Foods with a high nutrient density give children energy plus a range of essential vitamins and minerals required for healthy growth and development. Foods with a low nutrient density shouldn't be eaten often and are better as treat foods. They are often fun and convenient to eat, but because they usually contain a lot of energy (usually from fat or sugar, without many essential vitamins or minerals) they don't provide much nutritionally. Eating too much of these low nutrient density foods, too frequently, has been largely blamed for obesity in children and adults.

If your child always seems to be hungry and fills up on snack foods between meals, it may make them less likely to eat a nutritious dinner. This means it is important to encourage them to eat nutrient dense foods with meals which help them to feel full for longer, and to limit snacks between meals. These foods include some protein, soluble fibre or fat.

Some examples of nutrient dense foods which help children to feel fuller for longer include:

  • beans and pulses (e.g. baked beans, hummus)
  • dairy products (milk, yoghurt, cheese)
  • meat
  • eggs
  • wholegrain breads and cereals (start with lighter options and gradually introduce grainier foods over time)

When choosing snack foods for consumption, well before mealtimes, try to make these as nutritious as possible.

Some examples of nutrient-dense snacks include:

  • a glass of milk
  • yoghurt
  • raw vegetable sticks with a low fat dip
  • wholegrain cheese sandwiches
  • fresh, canned or dried fruit
  • popcorn made with minimal butter and salt
  • nuts

Dairy foods have a unique role in managing weight. Dairy is an excellent source of calcium, which has been shown to reduce the storage of body fat, plus the protein these foods contain also helps people to feel full. This makes children less likely to fill up between meals on foods with a low nutrient density. Milk is also a nutrient-dense food, which makes it an ideal food for to support healthy growth.

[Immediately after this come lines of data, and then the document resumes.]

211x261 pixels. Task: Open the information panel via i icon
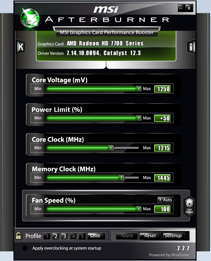(x=191, y=47)
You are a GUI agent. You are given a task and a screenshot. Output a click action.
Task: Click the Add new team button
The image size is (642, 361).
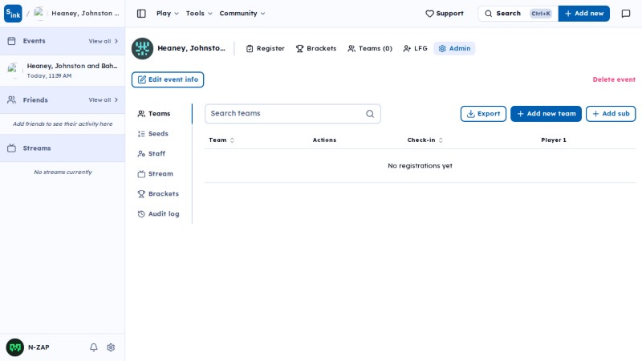(546, 114)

Research has shown that when overweight people consume two to three servings of milk and milk products a day in conjunction with a reduced calorie diet, they are more likely to lose weight and keep it off. Recent findings from a US study, assessing the health of children from pre-school years to adolescence, showed that pre-school children who didn't have enough milk and milk products in their diet gained more body fat over time, than children consuming the recommended amount.

Activity counts too!

It's not just what children eat that counts. They put on weight because the energy from foods and drinks is more than the energy used up in daily activities. Young people with more active, sporty lives are more likely to use up the energy from foods and drinks and they may not have to watch what they eat as much as those who aren't so active.

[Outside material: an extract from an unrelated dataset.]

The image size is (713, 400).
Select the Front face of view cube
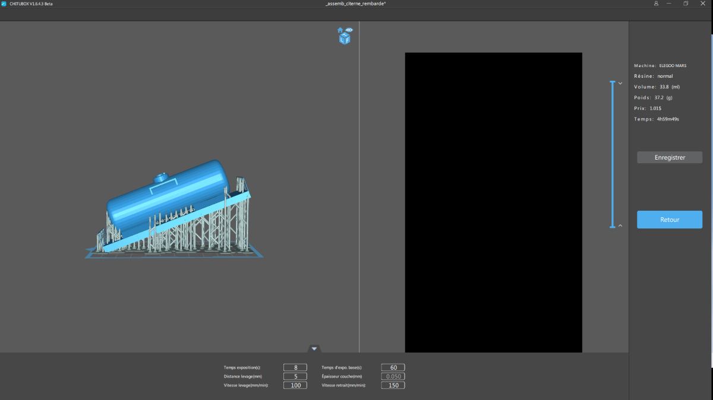[x=348, y=40]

As parents, the best that you can do for your children is lead by example. Try to incorporate everyday activity into your family routine, for example:

  • walk instead of always taking the car to places nearby
  • play with your children
  • go on regular family outings to the local swimming pool, beach or park
  • limit television and computer time and actively encourage your children to be more active when these options are not available to them.